Compared with traditional breast imaging, MRI has been shown to be more accurate in determining the local extent of disease in newly diagnosed breast cancer [27]. Whether this translates to a similarly higher rate of prediction of residual disease following neoadjuvant chemotherapy administration remains unclear. Data suggest that MRI is more accurate compared with palpation and traditional breast imaging in predicting response to neoadjuvant chemotherapy [28, 29]. However, as is the case when MRI is utilized for initial evaluation of extent of disease, concerns over possible overestimation of disease have also been reported [30]. Guarneri et al. [31] directly compared MRI and US in 108 patients undergoing neoadjuvant chemotherapy and found no significant difference in the ability of MRI over US in the prediction of residual disease (r = 0.53 and r = 0.66, resp.). In contrast, Yeh et al. [32] conducted a prospective study comparing the relative accuracy of palpation, MMG, US, and MRI (19%, 26%, 35%, and 71%, resp.; P < 0.002) and found MRI to be superior in predicting the final pathologic disease burden. Further, they did not find any significant tendency for under- or overestimation of disease between the four approaches.

Our study has several limitations. This is a retrospective study, and therefore inherent selection bias is difficult to control. For instance, we cannot determine whether certain neoadjuvant regimens influence response to therapy and subsequent accuracy of the performed imaging. The most common regimens were adriamycin and/or taxane based but the cycle length and specifics of treatment were at the discretion of the treating medical oncologist. Regardless, this is a fair reflection of the chemotherapy practices to date in the setting of TNBC. We also could not control the frequency, consistency, or type of imaging used for each patient. The major limitation of our analysis is the fact that the numbers of MRI utilized overall were very low in our cohort. Further, as we previously noted, a fair number of patients did not have any final imaging prior to surgery, including 16 patients who underwent breast-conserving procedures. It is unclear from the retrospective records how the final surgical planning was conducted; we presume that this was by clinical examination alone, but we were unable to verify post-therapy clinical tumor size retrospectively.
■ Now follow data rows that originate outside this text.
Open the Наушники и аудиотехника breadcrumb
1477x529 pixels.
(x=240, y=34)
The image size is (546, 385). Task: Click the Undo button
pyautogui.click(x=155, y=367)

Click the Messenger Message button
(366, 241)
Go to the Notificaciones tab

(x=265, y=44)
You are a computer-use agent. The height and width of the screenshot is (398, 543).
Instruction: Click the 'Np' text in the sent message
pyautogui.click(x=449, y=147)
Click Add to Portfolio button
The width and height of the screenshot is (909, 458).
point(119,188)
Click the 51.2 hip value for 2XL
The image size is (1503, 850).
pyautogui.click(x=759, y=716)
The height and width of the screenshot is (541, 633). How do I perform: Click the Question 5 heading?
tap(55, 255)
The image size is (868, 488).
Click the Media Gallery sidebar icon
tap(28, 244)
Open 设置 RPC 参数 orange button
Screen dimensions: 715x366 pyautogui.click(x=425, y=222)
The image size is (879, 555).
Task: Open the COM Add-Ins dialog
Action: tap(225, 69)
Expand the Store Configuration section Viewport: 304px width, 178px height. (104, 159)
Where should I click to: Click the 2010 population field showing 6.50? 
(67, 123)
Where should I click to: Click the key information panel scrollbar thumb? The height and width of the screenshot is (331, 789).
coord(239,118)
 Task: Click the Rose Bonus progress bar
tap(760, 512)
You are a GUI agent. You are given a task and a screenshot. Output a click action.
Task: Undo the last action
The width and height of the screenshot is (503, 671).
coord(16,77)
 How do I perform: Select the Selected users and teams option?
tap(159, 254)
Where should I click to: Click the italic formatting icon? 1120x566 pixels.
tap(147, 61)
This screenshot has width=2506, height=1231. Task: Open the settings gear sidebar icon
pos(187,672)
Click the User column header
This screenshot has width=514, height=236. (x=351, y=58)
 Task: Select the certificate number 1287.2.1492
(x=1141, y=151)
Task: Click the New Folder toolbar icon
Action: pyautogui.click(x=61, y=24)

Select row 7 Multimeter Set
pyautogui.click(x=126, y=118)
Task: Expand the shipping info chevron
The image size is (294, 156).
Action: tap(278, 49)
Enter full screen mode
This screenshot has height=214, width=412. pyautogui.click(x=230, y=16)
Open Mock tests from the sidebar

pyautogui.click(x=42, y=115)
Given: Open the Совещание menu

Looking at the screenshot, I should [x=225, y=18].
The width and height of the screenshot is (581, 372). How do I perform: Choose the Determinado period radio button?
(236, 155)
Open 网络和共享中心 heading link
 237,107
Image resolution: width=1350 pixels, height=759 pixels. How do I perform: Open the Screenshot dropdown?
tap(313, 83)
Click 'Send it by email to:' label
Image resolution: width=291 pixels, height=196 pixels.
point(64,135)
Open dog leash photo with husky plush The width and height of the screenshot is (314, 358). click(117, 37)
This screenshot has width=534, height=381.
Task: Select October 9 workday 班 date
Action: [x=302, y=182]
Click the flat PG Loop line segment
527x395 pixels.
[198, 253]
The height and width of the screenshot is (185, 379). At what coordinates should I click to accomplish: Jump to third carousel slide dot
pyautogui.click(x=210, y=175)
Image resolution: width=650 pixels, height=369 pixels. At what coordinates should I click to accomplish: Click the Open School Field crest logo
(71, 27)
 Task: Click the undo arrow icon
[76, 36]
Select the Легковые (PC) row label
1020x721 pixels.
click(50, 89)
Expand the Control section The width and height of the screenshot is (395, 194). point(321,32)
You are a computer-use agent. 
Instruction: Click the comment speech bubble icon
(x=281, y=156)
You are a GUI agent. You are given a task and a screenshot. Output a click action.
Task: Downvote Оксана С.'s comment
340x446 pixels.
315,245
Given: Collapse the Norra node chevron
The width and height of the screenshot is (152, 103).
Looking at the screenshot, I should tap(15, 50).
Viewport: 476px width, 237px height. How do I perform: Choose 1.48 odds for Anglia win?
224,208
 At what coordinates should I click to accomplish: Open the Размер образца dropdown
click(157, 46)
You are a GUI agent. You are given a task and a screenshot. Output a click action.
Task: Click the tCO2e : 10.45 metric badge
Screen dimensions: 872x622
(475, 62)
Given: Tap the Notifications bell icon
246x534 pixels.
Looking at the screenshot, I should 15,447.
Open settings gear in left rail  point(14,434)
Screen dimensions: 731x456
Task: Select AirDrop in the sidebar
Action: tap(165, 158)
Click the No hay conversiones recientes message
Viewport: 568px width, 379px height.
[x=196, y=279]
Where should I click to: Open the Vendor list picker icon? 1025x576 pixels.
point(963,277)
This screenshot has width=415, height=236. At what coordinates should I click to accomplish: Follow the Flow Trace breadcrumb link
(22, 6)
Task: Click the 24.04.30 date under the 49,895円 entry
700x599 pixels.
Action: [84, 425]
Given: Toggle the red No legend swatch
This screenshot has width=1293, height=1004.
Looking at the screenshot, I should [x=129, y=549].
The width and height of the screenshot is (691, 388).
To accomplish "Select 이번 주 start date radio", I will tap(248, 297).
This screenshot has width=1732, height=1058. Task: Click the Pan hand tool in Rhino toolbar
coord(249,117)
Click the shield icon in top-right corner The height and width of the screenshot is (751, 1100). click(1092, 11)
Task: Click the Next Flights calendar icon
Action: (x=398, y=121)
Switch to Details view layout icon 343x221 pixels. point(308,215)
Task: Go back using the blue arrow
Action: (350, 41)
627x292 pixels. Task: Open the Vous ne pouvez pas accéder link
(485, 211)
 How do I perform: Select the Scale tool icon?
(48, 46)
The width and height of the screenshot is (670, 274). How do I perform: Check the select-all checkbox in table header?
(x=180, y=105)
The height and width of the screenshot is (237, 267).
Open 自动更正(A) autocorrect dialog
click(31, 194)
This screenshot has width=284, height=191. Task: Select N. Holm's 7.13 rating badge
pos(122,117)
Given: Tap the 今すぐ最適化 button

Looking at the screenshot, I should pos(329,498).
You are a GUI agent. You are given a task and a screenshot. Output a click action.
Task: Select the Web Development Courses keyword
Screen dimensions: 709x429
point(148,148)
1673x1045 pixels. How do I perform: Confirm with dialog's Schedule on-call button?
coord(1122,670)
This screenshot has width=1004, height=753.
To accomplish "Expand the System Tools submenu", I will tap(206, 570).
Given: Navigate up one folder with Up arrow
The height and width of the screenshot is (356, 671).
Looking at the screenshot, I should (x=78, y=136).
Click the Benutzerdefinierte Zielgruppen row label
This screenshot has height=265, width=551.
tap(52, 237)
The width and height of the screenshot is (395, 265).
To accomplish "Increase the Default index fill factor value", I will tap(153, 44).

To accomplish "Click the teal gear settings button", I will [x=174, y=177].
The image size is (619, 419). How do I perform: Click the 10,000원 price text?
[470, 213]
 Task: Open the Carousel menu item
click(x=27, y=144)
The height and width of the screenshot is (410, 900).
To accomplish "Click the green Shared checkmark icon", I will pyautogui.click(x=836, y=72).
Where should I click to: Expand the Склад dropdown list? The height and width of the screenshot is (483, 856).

Finally, all breast imaging studies are read by dedicated breast radiologists at our institution, likely improving the accuracy of every imaging modality utilized. Thus, our institutional results may not be generalizable to other institutions.

5. Conclusions

In the current study, we found that US and MRI were superior to MMG in accurately predicting residual disease. However, no specific imaging modality was superior in predicting a pCR. Further, the potential increased accuracy of MRI must be counter-balanced with its increased cost compared to traditional breast imaging, as well as the need for intravenous contrast administration. Because the utilization of MRI was very low in our cohort, further recommendations regarding its use must be explored prospectively. In the interim, we propose that breast US represents the most accurate, affordable, noninvasive, and safe modality to assess response to preoperative chemotherapy in patients with TNBC. Prospective studies would be helpful in overcoming the limitations of this and other retrospective analyses and in determining whether the most viable imaging modality varies according to tumor biology.